Note: You could also edit the Target value by selecting the Target step in the Applied Steps list and changing the value in the formula bar
As I've shown, steps can result in not just tables, but also values like numbers and text, and even lists and records.
I'll show one more example using a step to hold a list.
In the Advanced Editor create a new step called Favourite_Fruit and set this to equal a list consisting of Apple and Orange.
After closing the Advanced Editor create a new Custom Column and the code here uses the List.ContainsAny function. What it is doing is checking if the Top Product is in the list in FavouriteFruit, that is, is the Top Product either Apple or Orange.
Comments can be added via the Advanced Editor. You can have multi line comments or single line comments.
Multi line comments are surrounded by /* */ so if I wanted to add some comments to the top of the code I can do so like this
Single line comments start with // and can be used to not only add some useful information to the code as you are reading it, they become tool tips for the step that follows.
If I add a single line comment above the Total step, then close the Advanced Editor
The Total step now has a small i (information) icon beside it. This indicates that there's a tool tip available for it, and by hovering the mouse pointer over it, it appears.
This single line comment also becomes the Description for the step properties
Lastly let's look at writing an 'in-line' function. It's described as 'in-line' because it's not a separate query, it's in line with the other lines of code of the main query.

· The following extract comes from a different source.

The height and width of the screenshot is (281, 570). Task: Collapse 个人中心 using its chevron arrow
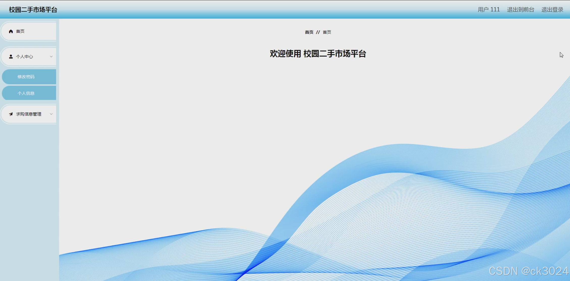click(51, 57)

I'll write a simple function called Double that doubles any numeric value it receives.
Towards the top of the Advanced Editor window I enter the function code, here's an explanation of the function structure.
Closing the Advanced Editor just saves the function code into the query, in order to use the function I need to call it like any other function and I can do this in a new Custom Column.
By calling the function and passing in the value from the current row of the Amount column
My table now has a new column containing the Amount values multiplied by 2.
Understanding what you see in the Advanced Editor and how to write and modify code in there allows you to do some things that you can't do using the GUI alone.
I hope this has helped you understand this and makes you more confident to use it to write M code.